Demonstrating meticulous attention to detail on its Holborn London Crossrail project – Costain Skanska Joint Venture

“Being located in central London and constantly being surrounded by the public, traffic and residents meant that every single aspect of work on site had to be meticulously thought through.

“When complete, this project will be an essential part of helping Crossrail to make travelling in London and the South East safer. The project will help towards reducing crowding on London’s transport network, most notably the rail network which is projected to have a 10% increase in network capacity.”

Asha Mistry, Environmental Advisor, Costain Skanska Joint Venture

Costain Skanska Joint Venture’s C360 civils project is part of the Crossrail scheme and comprises the construction of reinforced concrete intermediate shafts and headhouses at Mile End and Eleanor Street (including all associated enabling works). It also involves the construction of headhouses at Fisher Street, Stepney Green, and Limmo Peninsula.

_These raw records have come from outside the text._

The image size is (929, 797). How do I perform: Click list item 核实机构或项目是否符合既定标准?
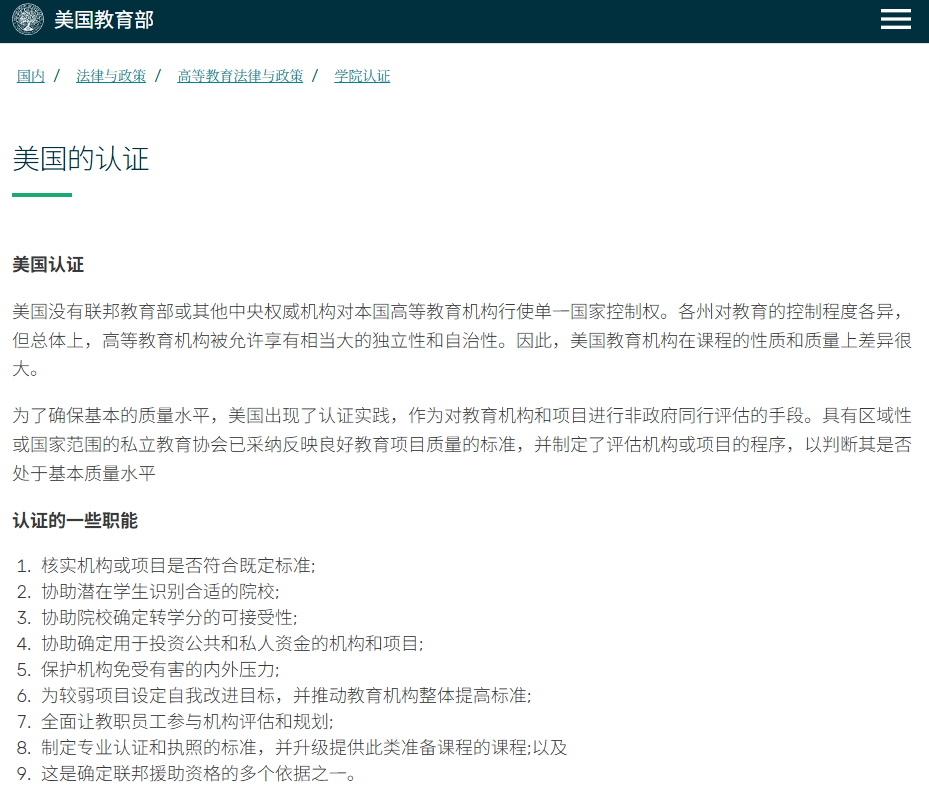point(178,566)
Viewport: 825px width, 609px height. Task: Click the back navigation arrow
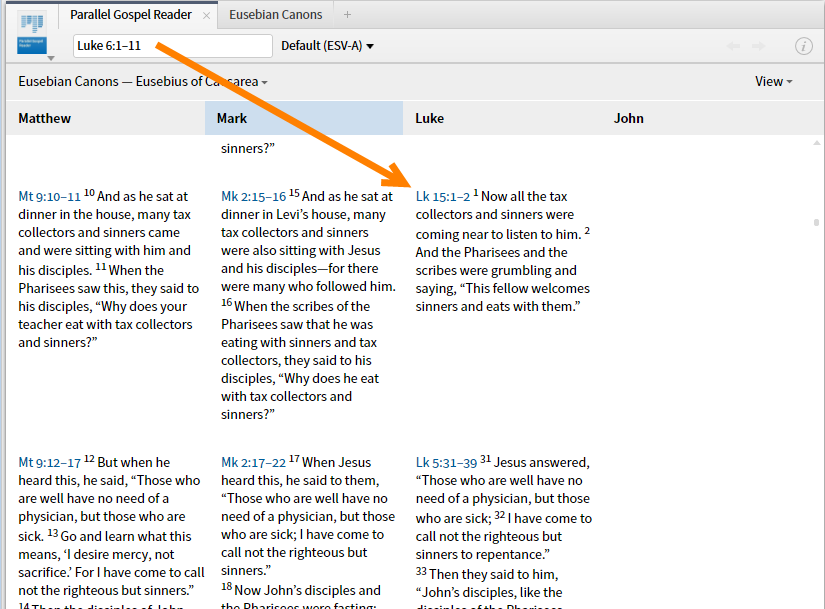[735, 45]
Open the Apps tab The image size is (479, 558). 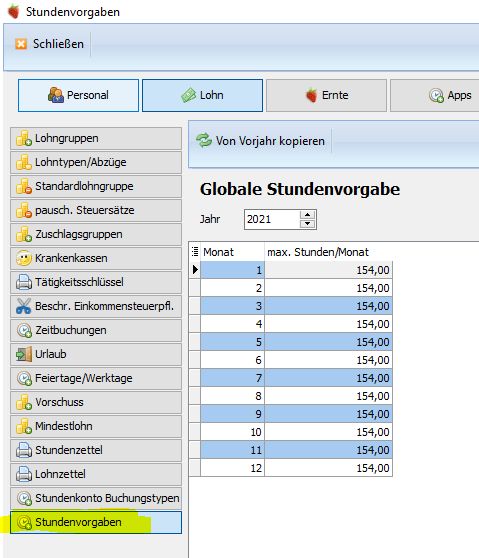435,95
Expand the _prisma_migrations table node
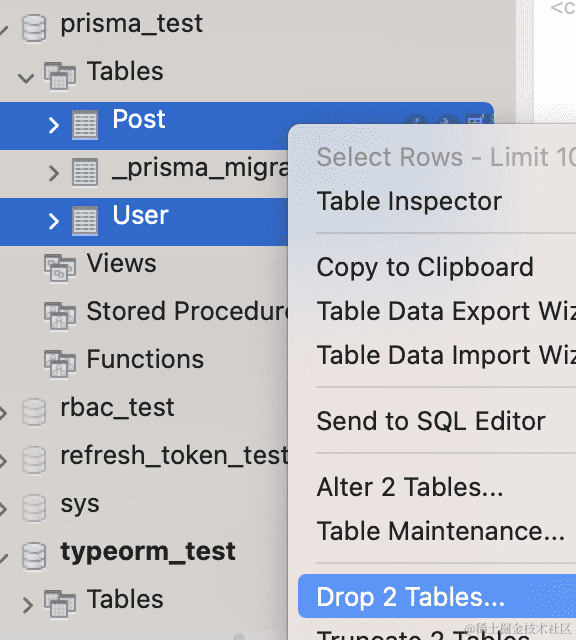The image size is (576, 640). (x=53, y=173)
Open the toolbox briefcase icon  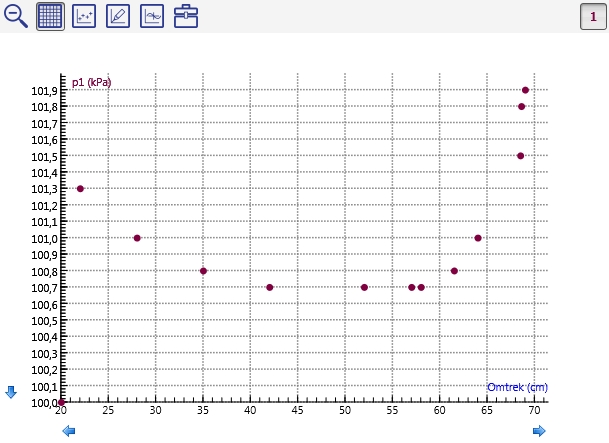tap(186, 16)
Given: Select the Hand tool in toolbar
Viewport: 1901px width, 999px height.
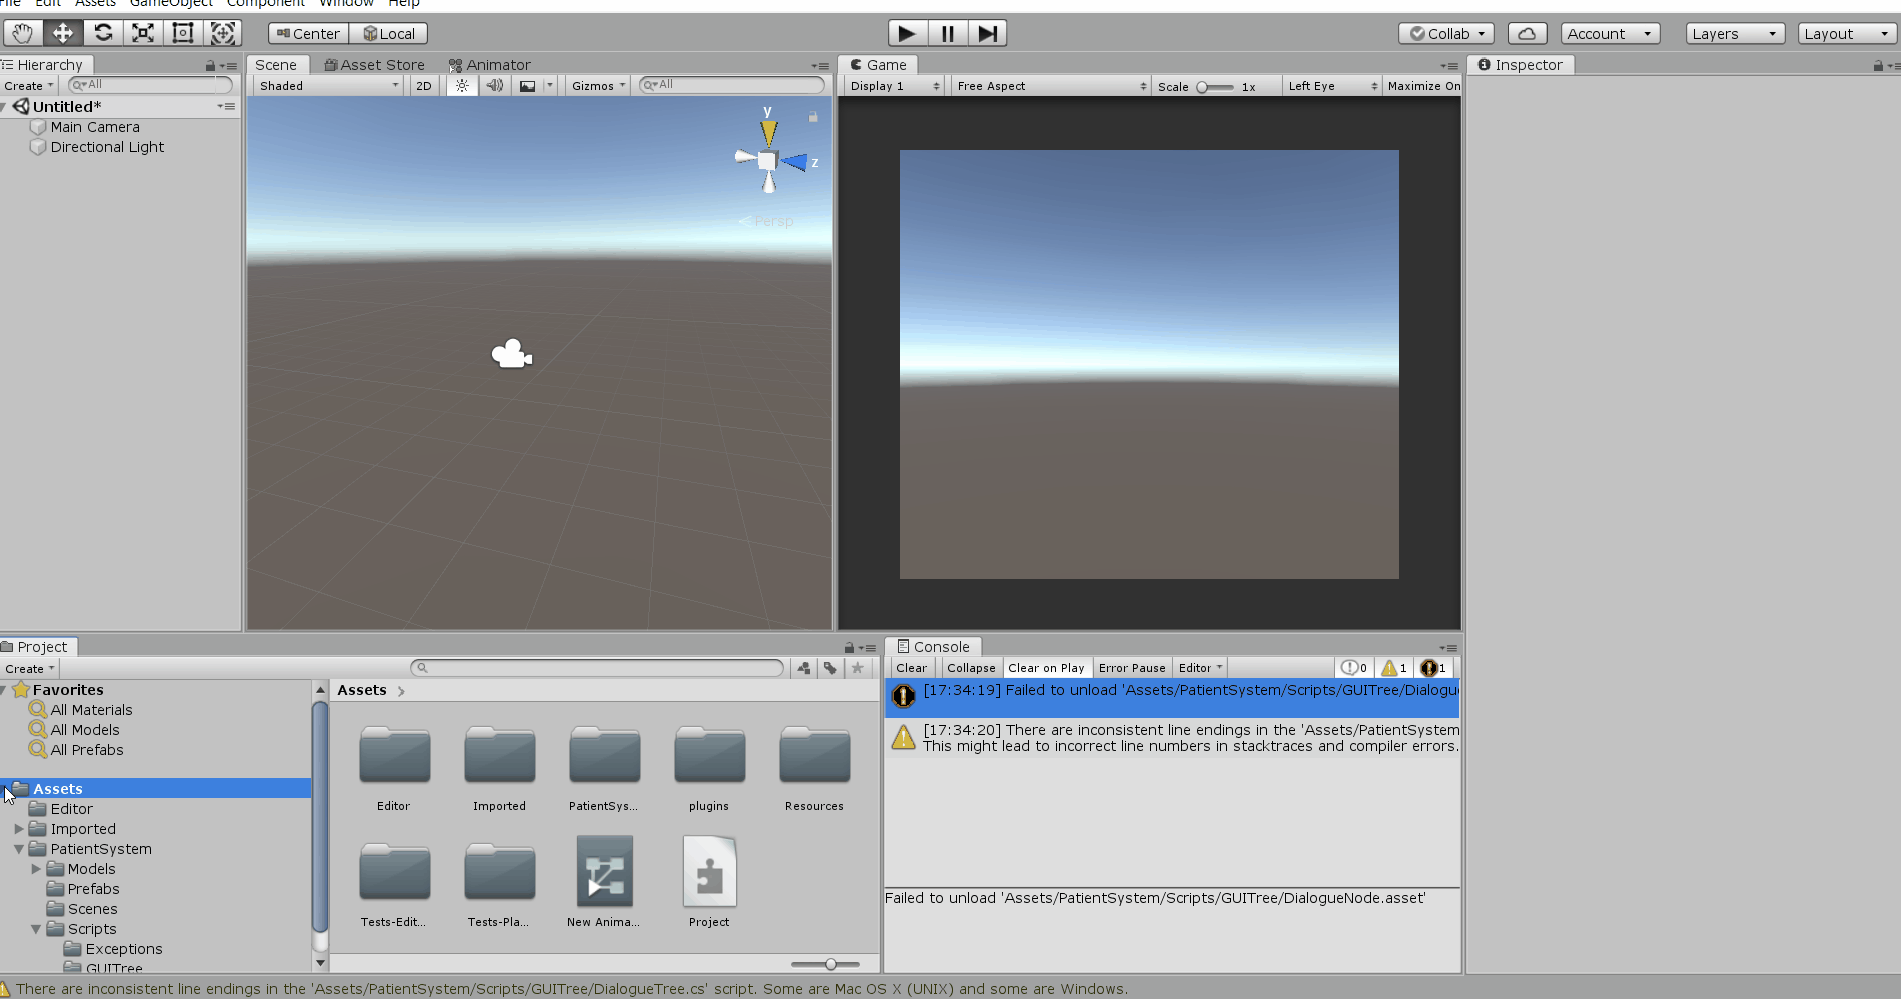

The Fisher Street site is located in Holborn, a densely built-up area in central London. The site itself has a footprint of approximately 790 square metres, is very constrained and is situated between listed buildings with a courtyard area to the rear.

Outlining the project, Asha said:

“The latter three sites were awarded to C360 after the project had commenced. The intermediate shafts at all sites provide access to the running tunnels for firefighting, emergency access/egress and general maintenance.

“The site offices used by CSJV at Fisher Street are a Grade II listed building, including basement. A hotel refurbishment is being carried out by McLarens adjacent to the project site. The main building fronts Southampton Row, however, access to the site for vehicles is via a smaller side street. Work at the project site is carried out on a 24-hour basis, seven days a week except Sunday evenings.”

Overcoming the various challenges of working in busy Holborn

Asha outlines the various hurdles encountered with the work, with the main issue being the lack of space at the Fisher Street site:


The hardest challenge was ensuring that the work on site (e.g. noise, dust, increased traffic etc.) did not cause a nuisance or affect the local community. Thankfully, real-time monitoring, early engagement with the local community and regular updates/meetings meant that the community have felt as if they have been kept informed. We have received very few complaints from the public regarding the Fisher Street site, which upon further investigation, were not found to be related to our site.


A separate principal contractor working as part of the Crossrail project needed to use Fisher Street for construction of their Floating Track Slab (FTS) in the tunnels (this is the concrete track slab with a supporting resilient layer or spring system).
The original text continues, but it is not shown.